Il scrute également plusieurs obstacles structurels à l’efficacité des juges : lenteur de la justice, manque de moyens, secret des affaires, rareté des sanctions à l’encontre des coupables… Et, plus largement, il dénonce le manque de volonté politique d’éradiquer le système de criminalité financière. Selon lui, ce manque de volonté est attesté par les révélations « salutaires » des Panama Papers, Dubaï Papers et Pandora Papers sur les pratiques d’évasion fiscale de personnalités du monde entier.

Enfin, RVR plaide pour une évolution du droit face aux multinationales et aux montages financiers complexes qui font « remonter les bénéfices dans les pays où les taxations sont faibles ». Il se dit favorable à une requalification des termes « optimisation fiscale » ou « évasion fiscale » en « fraude fiscale ».
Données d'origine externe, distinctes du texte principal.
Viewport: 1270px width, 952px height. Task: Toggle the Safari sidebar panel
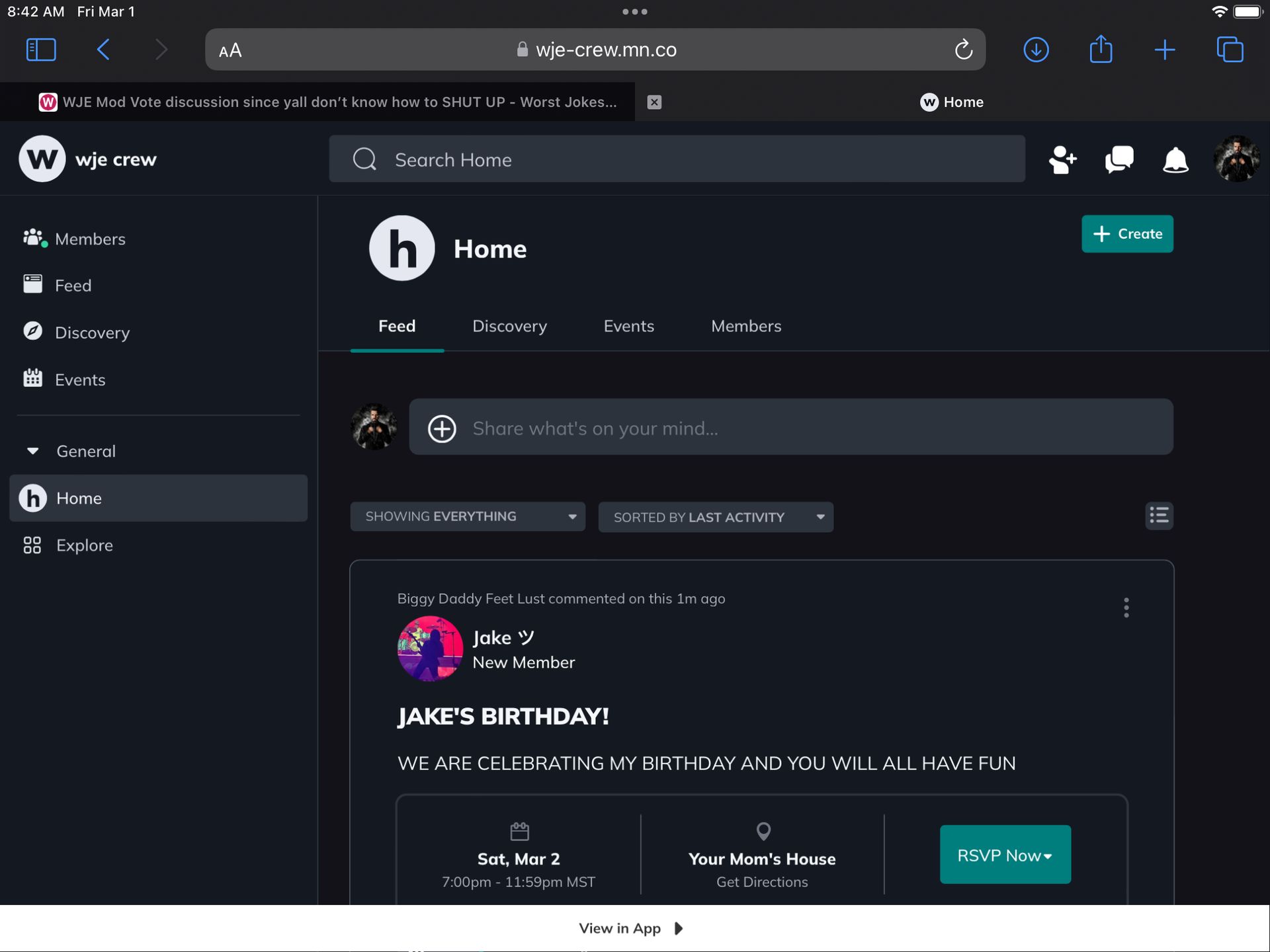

Il souligne néanmoins certains progrès, comme la création de la Convention judiciaire d’intérêt public (CJIP) en 2016, une innovation juridique majeure créée en France par la loi anticorruption Sapin II. Elle permet à la justice de régler sans recourir à un procès la question des poursuites pénales à l’encontre d’entreprises soupçonnées par exemple de corruption ou de fraude fiscale, en leur imposant une  forte amende d’intérêt public, souvent doublée d’une mise en conformité sous la surveillance de l’Agence Française Anticorruption. L’ex-juge applaudit notamment dans son livre la CJIP signée à Paris en juin 2022 avec McDonald’s, associée à une amende d’intérêt public et de pénalités constituant au total une sanction cumulée supérieure à 1 milliard d’euros.

Lutte anticorruption, combat contre les paradis fiscaux et les sociétés écrans, coopération internationale entre magistrats… Malgré les obstacles, Renaud Van Ruymbeke aura réussi à imprégner la justice française d’une audace nouvelle vis-à-vis du monde politico-économique, débusquant les stratagèmes de corruption et de fraude au détriment, parfois, de sa propre carrière. Il aura aussi ouvert la voie à une coopération internationale inédite entre magistrats, notamment sur les questions d’évasion fiscale, une approche dont hérite aujourd’hui la nouvelle génération de magistrats à l’heure où les échanges entre « agences anticorruption » des différents pays s’intensifie, via des négociations d’accords comme les CJIP mais aussi via des réseaux de coordination comme le réseau du Conseil de l’Europe Sibenik.

RVR aura ainsi à la fois façonné et incarné une évolution certaine de la justice de son époque, traçant le sillon de la lutte moderne contre la criminalité financière en France.